E é nesse espaço de ausência que a tecnologia entra como substituto emocional:
— Assim, o celular começa a ser a ferramenta que vai minimizar a desconexão com a família, dar vazão aos desejos de realizações pessoais que não são mais possíveis e ao sentimento de abandono que o idoso tenta disfarçar.
As especialistas alertam que, sob a aparência de ocupação e engajamento, pode estar um sofrimento emocional real, muitas vezes invisível para quem está por perto.
— Em vez de procurar ajuda ou conversar sobre o que sente, o idoso se isola cada vez mais nas telas.
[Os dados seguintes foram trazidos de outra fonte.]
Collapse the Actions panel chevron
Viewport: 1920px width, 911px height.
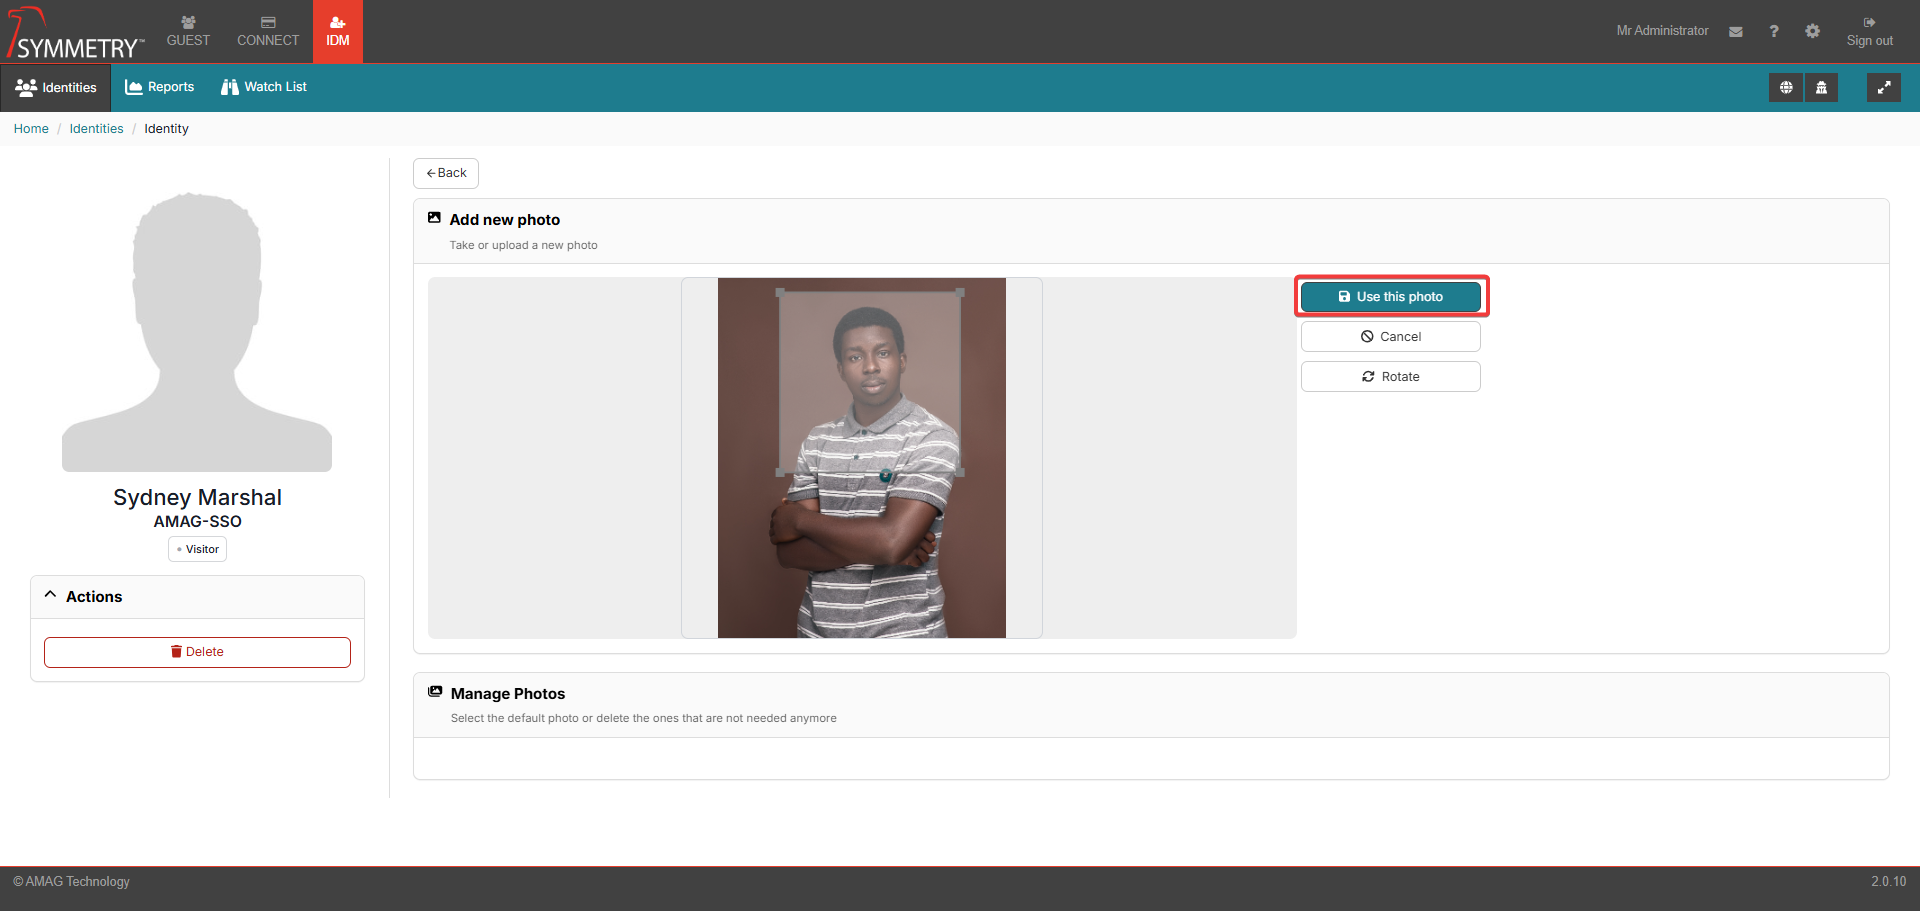tap(50, 595)
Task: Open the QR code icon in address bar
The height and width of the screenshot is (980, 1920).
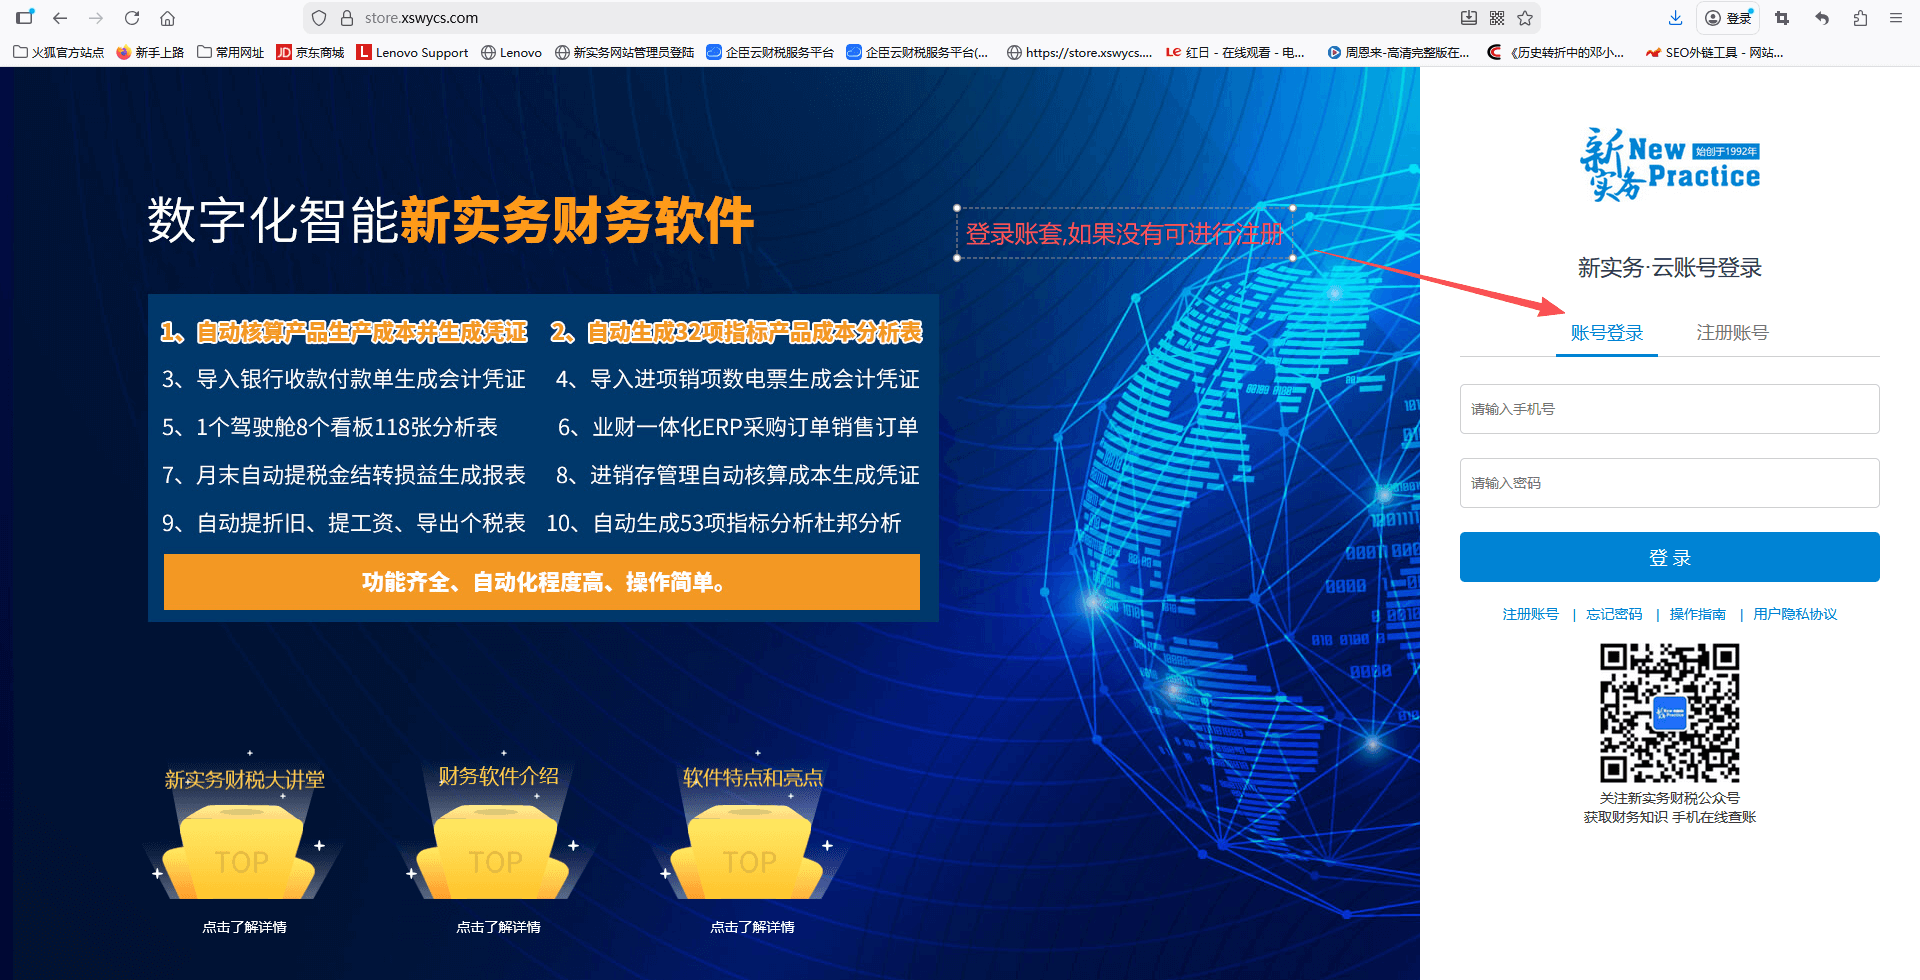Action: (1497, 18)
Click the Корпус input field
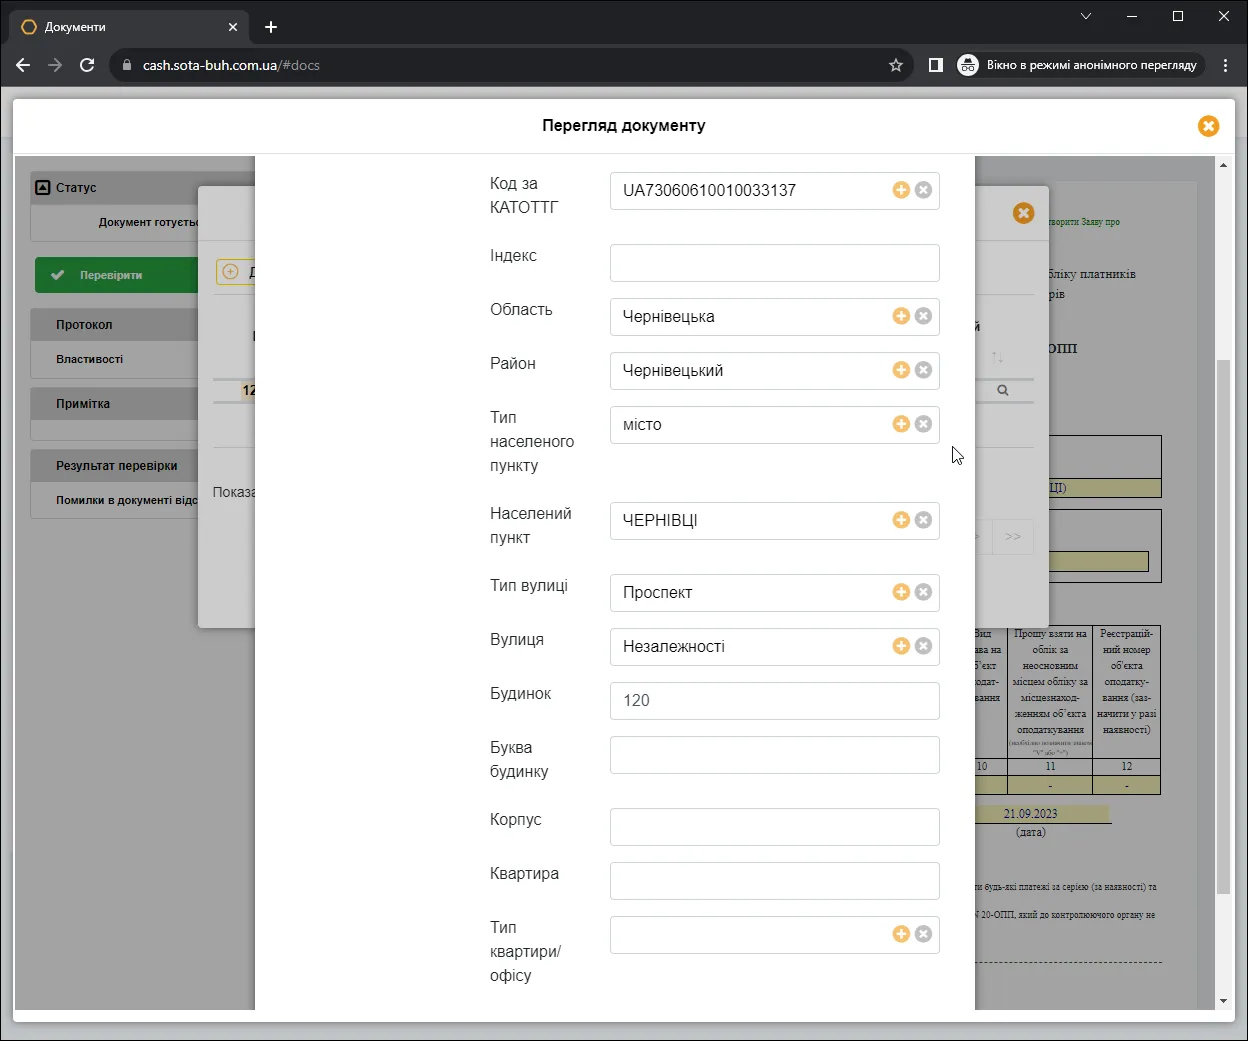The width and height of the screenshot is (1248, 1041). pyautogui.click(x=774, y=827)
Com isso, problemas como depressão e ansiedade ficam escondidos, passando despercebidos pela família ou até pelos profissionais de saúde — diz Alessandra.
Uso do celular em excesso pode pode acabar aprofundando a solidão.Renan Mattos / Agencia RBS
Renata complementa que esse comportamento pode enganar até mesmo os mais próximos.
— O comportamento de ficar constantemente no celular pode ser visto, à primeira vista, como um sinal de "engajamento", mascarando a funcionalidade, quando na verdade pode estar encobrindo sintomas emocionais mais profundos, como tristeza persistente, sensação de vazio ou inquietação interna.
Como identificar o uso nocivo do celular entre idosos:
Sinais de alerta
- Uso do celular por horas seguidas, sem pausas
- Isolamento social, mesmo em ambientes coletivos
- Irritação ao ficar sem acesso ao aparelho
- Alterações no sono (dormir tarde ou insônia)
- Mudanças no apetite ou na alimentação
- Uso impulsivo de aplicativos de compras ou jogos
O que fazer
- Não proibir, mas acolher e observar com atenção
- Criar rotinas equilibradas com caminhadas, leituras em grupo ou individuais, rodas de conversa, cuidados com plantas ou atividades manuais, jogos de tabuleiro ou passatempos que estimulem a mente
- Estabelecer limites suaves, mas consistentes, para o uso das telas
— O celular pode ser ponte, mas nunca deve ser a casa. Ele deve complementar a vida, não ocupá-la inteira — resume Alessandra.